Everyone loved and petted her, from the stately senator and his lovely daughters down to the lowest menial on the grand estate. As for gentle Mrs. Winans, she had a deep and silent love, maternal in its strength, for the winsome child of her dear dead friend, bonny Lulu.

Ladybird knew well how they loved her, and her heart thrilled with love for them, but always there was the haunting thought that when Earle should tell them of her coquettish wiles they would despise her ever after.

"And that would break my heart," she sighed tearfully.

So when Earle was declared out of danger she began to shrink at the very thought of meeting him again. The memory of his last proud look of resentful scorn remained always in her thoughts.
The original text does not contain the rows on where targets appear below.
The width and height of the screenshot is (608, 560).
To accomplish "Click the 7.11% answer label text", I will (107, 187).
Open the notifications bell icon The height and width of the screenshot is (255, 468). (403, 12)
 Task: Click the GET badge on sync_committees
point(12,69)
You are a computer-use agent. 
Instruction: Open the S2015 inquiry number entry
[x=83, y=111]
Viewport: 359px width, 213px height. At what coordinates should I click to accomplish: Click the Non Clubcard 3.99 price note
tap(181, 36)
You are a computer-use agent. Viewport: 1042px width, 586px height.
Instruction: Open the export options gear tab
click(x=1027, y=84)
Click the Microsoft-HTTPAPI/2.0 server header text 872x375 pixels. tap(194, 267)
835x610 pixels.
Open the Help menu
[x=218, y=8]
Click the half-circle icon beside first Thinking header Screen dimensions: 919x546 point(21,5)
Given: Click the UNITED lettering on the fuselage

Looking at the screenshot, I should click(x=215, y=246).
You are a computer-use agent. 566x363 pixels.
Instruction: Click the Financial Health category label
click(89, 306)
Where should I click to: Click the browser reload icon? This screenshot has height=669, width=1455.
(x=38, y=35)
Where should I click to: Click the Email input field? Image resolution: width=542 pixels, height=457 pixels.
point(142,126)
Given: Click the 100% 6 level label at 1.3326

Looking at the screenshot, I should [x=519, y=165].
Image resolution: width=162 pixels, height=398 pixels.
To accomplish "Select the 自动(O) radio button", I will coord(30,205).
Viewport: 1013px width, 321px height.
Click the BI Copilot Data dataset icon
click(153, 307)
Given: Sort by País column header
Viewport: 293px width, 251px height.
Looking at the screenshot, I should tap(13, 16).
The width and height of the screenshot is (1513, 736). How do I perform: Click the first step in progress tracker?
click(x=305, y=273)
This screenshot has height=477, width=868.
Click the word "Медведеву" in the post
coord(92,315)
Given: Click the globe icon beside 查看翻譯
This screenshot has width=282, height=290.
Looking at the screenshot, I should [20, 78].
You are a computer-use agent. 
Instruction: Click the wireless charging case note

"I should like to run away. I can never meet him again, cold and altered, loving me no longer," she sobbed on her pillow that night.

And as if in answer to her longing wish a letter came next morning.

It was the next day after her father had declared to Miss Prue that he would place her in a convent school for three years.

She went to him with a smile, her heart beating with hope, and placed the letter in his hand.

"What is it, Ladybird?"

"A letter, papa, from my old schoolmistress, Madame Hartman. She and her husband are going abroad in a week for a summer tour, and they take with them our whole graduated class of last year—ten girls, you know, counting me. She has written to ask if you will permit me to join her party. Will you, papa, dearest?" clinging fondly round his neck. "She chaperoned ten girls abroad last year, and they had such a lovely time—lovely! And if I go I must join madame in Richmond this week."

"You take my breath away, Ladybird, this is so sudden."

"But you will let me go. My heart is quite set on it, papa."

"But, my dear, I had hoped to have you for my guest this summer," said Mrs. Winans, who happened to be present.

"I thank you, but—I would not like to disappoint Madame Hartman," Ladybird murmured, with a break in her voice.

"Then you must be my guest in Washington this winter. I should like to present you to Washington society at the time that Precious comes out. Will you consent, Mr. Conway?"

"Gladly," he answered, and Ladybird went over to kiss the lovely, gentle face, and left a tear on Mrs. Winans' cheek. She did not guess it was for her son's sake.

Bruce Conway was too much pleased with Madame Hartman's opportune offer to decline it, so it was accepted by telegraph, and her father took her to Richmond next day to join her kind teacher. The Winans family saw her go, with loving regrets and confident hopes of a meeting next fall, forgetting how adversely the winds of fate too often blow.